This excerpt taken from the MBI 10-K filed Mar 16, 2005.
17.1. This Agreement shall be governed by the laws of England.
17.2. The parties hereto agree to execute and deliver such further instruments and do such further acts as may be necessary and proper to carry out the purposes of this Agreement.
17.3. If any provision of this Agreement or the applicability thereto to any person or circumstance is held invalid, the remainder of this Agreement, including the remainder of the section in which such provision appears, or the applicability of such provision to those persons or circumstances, shall not be affected thereby.
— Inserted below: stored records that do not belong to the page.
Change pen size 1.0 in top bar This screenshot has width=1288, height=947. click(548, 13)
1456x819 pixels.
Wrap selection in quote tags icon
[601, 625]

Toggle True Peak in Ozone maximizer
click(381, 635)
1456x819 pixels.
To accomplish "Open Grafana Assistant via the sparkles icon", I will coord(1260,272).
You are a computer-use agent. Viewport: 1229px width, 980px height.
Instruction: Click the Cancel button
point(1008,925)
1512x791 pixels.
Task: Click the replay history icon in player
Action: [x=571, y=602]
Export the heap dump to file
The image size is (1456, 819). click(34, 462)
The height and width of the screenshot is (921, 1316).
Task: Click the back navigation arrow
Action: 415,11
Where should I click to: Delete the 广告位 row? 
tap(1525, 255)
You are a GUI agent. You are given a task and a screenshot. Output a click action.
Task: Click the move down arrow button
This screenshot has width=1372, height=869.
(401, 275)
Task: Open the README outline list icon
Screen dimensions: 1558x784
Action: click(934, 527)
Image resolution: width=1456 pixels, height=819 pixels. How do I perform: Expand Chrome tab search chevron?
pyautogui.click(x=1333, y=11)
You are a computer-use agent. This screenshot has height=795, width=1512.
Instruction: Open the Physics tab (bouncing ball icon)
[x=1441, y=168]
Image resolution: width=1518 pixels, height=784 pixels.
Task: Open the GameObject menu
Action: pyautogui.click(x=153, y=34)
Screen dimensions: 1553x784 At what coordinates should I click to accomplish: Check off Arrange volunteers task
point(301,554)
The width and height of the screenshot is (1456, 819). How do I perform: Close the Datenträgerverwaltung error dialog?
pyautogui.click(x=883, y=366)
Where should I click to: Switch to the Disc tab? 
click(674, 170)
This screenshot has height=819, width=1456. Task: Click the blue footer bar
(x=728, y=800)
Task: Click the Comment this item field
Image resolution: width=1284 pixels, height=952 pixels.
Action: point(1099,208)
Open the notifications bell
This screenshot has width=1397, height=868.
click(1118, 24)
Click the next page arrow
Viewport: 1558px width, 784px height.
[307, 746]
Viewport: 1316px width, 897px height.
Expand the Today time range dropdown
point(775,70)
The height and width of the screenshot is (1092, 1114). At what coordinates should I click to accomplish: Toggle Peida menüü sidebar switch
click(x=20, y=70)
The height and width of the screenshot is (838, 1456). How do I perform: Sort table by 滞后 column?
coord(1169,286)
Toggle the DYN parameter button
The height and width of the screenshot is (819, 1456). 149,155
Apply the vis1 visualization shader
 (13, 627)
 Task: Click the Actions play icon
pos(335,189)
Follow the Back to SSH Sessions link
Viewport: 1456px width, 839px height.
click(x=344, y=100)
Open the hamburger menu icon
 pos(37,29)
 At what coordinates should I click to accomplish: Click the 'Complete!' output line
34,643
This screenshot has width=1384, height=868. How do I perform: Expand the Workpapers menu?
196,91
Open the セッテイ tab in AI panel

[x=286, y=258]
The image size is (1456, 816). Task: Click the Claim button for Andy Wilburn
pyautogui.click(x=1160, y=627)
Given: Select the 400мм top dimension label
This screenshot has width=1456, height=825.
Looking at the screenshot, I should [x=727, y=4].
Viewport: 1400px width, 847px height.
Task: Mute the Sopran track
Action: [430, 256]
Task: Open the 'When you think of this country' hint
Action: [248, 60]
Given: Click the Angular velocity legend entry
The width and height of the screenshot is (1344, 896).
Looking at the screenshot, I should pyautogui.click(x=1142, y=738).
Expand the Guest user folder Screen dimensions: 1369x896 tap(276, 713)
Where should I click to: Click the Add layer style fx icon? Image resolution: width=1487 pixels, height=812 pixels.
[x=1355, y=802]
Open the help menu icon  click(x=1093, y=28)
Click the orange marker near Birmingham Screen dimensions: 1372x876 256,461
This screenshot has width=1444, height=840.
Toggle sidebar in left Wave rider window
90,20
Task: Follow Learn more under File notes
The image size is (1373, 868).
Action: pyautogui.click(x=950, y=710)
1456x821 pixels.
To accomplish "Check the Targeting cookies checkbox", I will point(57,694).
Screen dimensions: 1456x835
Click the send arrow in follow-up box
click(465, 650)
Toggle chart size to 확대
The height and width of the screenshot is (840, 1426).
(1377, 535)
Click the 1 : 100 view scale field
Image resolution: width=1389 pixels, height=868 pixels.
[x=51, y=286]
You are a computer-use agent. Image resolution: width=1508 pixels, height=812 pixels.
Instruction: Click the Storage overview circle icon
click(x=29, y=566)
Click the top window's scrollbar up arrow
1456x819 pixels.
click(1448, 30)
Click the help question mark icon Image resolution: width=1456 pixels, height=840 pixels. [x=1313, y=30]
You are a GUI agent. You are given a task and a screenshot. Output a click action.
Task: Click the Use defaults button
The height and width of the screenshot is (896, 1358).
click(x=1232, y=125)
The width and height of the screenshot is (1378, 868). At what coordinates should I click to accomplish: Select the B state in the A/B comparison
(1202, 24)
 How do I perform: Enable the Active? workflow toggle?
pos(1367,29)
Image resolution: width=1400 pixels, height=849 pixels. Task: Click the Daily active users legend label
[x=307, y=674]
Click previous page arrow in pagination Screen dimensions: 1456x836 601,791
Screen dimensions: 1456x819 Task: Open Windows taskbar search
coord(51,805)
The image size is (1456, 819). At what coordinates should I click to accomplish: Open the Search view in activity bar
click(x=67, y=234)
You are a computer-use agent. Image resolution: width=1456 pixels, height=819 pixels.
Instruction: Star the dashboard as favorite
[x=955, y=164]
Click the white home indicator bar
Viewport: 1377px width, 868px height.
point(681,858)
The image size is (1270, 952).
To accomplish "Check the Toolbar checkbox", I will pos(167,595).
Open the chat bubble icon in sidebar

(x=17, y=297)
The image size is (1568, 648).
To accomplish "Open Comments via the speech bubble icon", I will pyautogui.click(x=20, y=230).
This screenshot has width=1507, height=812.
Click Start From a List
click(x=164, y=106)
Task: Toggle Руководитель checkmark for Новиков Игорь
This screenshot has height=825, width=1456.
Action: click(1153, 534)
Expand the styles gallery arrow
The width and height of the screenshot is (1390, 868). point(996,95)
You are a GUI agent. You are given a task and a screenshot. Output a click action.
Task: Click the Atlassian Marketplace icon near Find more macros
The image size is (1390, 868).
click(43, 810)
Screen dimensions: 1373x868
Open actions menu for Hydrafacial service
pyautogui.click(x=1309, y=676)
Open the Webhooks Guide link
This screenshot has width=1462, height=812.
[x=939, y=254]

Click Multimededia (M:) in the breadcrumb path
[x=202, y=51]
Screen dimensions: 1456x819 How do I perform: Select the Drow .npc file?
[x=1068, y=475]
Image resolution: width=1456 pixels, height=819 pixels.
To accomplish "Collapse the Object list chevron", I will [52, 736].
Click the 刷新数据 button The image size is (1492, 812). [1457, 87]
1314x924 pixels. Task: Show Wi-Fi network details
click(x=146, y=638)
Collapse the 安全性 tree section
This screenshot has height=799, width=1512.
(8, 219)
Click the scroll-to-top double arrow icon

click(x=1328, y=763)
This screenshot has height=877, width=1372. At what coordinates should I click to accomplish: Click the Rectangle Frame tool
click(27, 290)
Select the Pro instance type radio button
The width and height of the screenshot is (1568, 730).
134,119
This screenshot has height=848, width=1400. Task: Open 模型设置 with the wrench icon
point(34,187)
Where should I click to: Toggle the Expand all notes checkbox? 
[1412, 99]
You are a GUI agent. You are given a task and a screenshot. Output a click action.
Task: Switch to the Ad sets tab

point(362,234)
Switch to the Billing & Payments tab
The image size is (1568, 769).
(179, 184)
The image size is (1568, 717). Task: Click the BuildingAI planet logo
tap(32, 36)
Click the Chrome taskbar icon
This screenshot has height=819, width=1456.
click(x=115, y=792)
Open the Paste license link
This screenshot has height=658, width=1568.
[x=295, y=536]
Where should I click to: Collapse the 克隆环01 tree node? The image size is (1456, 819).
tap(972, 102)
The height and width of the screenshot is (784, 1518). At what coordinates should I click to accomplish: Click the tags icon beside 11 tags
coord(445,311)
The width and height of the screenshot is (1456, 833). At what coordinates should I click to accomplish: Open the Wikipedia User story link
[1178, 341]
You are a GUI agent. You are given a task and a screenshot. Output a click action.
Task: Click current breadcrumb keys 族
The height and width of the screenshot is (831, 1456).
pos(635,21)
17.4. This Agreement contains the entire understanding of the parties with respect to the subject matter hereto. There are no restrictions, promises, warranties, covenants or undertakings with respect to such subject matter, other than those expressly set forth herein. This Agreement supersedes all prior agreements and understandings between the parties with respect to such subject matter. This Agreement is binding on and shall inure to the benefit of the parties hereto, their successors and assigns; provided, however, that neither party may voluntarily assign this Agreement without (i) the prior written consent of the other and (ii) without obtaining confirmation from any rating agency that assigns a rating to the Ceding Company at the time of any proposed assignment (at the moment Standard & Pools Corporation, Moodys Investors Service Inc. and Fitch) that such assignment will not result in a downgrade of the ratings assigned by such rating agency to the Ceding Company as in effect immediately prior to such assignment.